Arming teachers? A measure to do just that is moving in the Florida Legislature.

knotted gun
Knotted gun sculpture, New York City. Pixabay photo

Despite a room at the state Capitol packed with people urging them not to do it, lawmakers on a key state Senate committee moved a measure forward this week to allow armed teachers in schools – an expansion of Florida’s existing “Guardian” program.

In emotional testimony during the two-hour hearing, one high school student told lawmakers: “We cannot solve gun violence by giving teachers guns.”

But the committee voted 5-3 to allow it, with Republicans approving and Democrats opposing.

In addition to letting teachers who have firearms training carry guns, the bill would also potentially allocate more funding for safety and “hardening” schools with building security measures. The proposals are a response to the mass shooting at Marjory Stoneman Douglas High School in Parkland in 2018, which killed 17 people.

The Senate bill sponsor, Miami-Dade County Republican Manny Diaz, began the discussion by calling the bill a “giant work in progress.”

The Legislature passed the original school “Guardian” program  in the immediate aftermath of the Parkland tragedy last year. That measure included some of the first restrictions on gun use in Florida in a generation. But it also allowed for some school personnel (not teachers) to carry guns. Only a few counties have chosen to use school personnel to guard classrooms during the past year.

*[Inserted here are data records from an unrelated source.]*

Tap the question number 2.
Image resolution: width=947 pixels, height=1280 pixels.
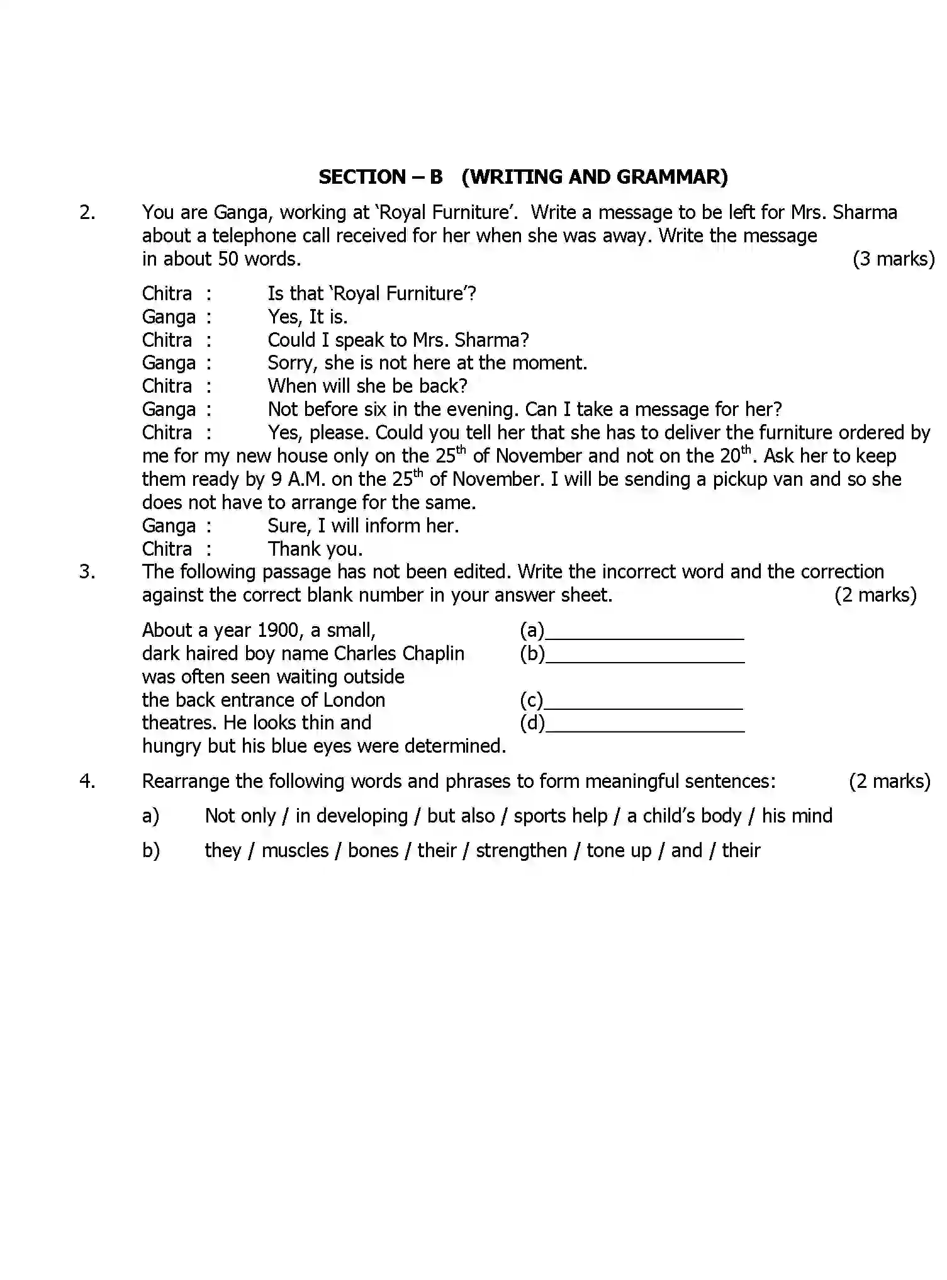click(x=87, y=213)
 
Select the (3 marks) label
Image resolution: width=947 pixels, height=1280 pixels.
click(x=894, y=259)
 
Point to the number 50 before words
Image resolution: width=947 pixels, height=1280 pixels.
click(x=228, y=259)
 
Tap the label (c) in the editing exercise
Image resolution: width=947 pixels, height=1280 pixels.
click(x=531, y=700)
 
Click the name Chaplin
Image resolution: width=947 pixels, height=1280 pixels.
click(x=434, y=654)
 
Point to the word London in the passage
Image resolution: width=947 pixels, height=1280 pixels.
click(x=354, y=700)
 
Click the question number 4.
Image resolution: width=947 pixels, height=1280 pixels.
click(x=87, y=782)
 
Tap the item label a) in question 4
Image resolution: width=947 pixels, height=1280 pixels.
click(x=150, y=816)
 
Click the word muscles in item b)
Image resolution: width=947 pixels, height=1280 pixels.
click(x=295, y=851)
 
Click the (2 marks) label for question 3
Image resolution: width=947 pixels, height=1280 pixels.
click(x=875, y=595)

The proposal in this year’s legislation to arm teachers is optional, Diaz and other Republicans on the Senate Committee on Infrastructure and Security Committee repeated throughout the nearly two-hour hearing.

“No teacher is obligated to do it. No school is obligated to do it,” said Diaz.

“It would be totally optional for a teacher to volunteer, or not volunteer?” asked state Senator Aaron Bean, a Republican from Fernandina Beach.

The answer was yes.

But critics disputed that notion.

“You guys say that this bill is optional for the county, but it is not optional for the students in the school systems,” said Molly Lavoie, a senior in a Florida public high school. “This would inevitably negatively shift the school environment away from learning and could result in accidental deaths. We cannot solve gun violence by giving teachers guns.”

Nicolette Springer from the League of Women Voters of Florida said the proposal isn’t optional for teachers, either.

“These are teachers who have built their careers in communities who are raising their families in those same communities, and who are looking to educate children in their community,” she said. “And if they live in the county in which their district has decided to arm teachers, they have no option. It’s not voluntary for them. They have to work in a school where the teacher next door may have a weapon. And they’re not comfortable with that.”

Dave Galloway, an elementary school teacher in Jackson County, said he served in the military and “These worlds don’t work together.”

Under the proposal, teachers or other school personnel would need to complete 132 hours of comprehensive firearm safety and proficiency training before they would be allowed to carry a gun on a campus.

State Senator Ed Hooper, a Republican from Pinellas County, said he doesn’t like guns in schools, but was persuaded to back arming teachers after speaking with Pinellas County Sheriff Bob Gualtieri, who headed the Marjory Stoneman Douglas High School Public Safety Commission. Gualtieri was initially against the idea but then came out in favor of it.

Senator Annette Taddeo, a Democrat from Miami-Dade County, said students would be less safe with armed teachers at school. She also expressed concerns that local police won’t be able to discern who is a teacher and who is an assailant if there is a gunman on campus.

Some counties in Florida, such as Leon, Hillsborough and Broward, have already passed resolutions that oppose arming on-campus educators.

The legislation now moves to the Senate Appropriations Committee. Similar legislation is moving forward in the state House of Representatives.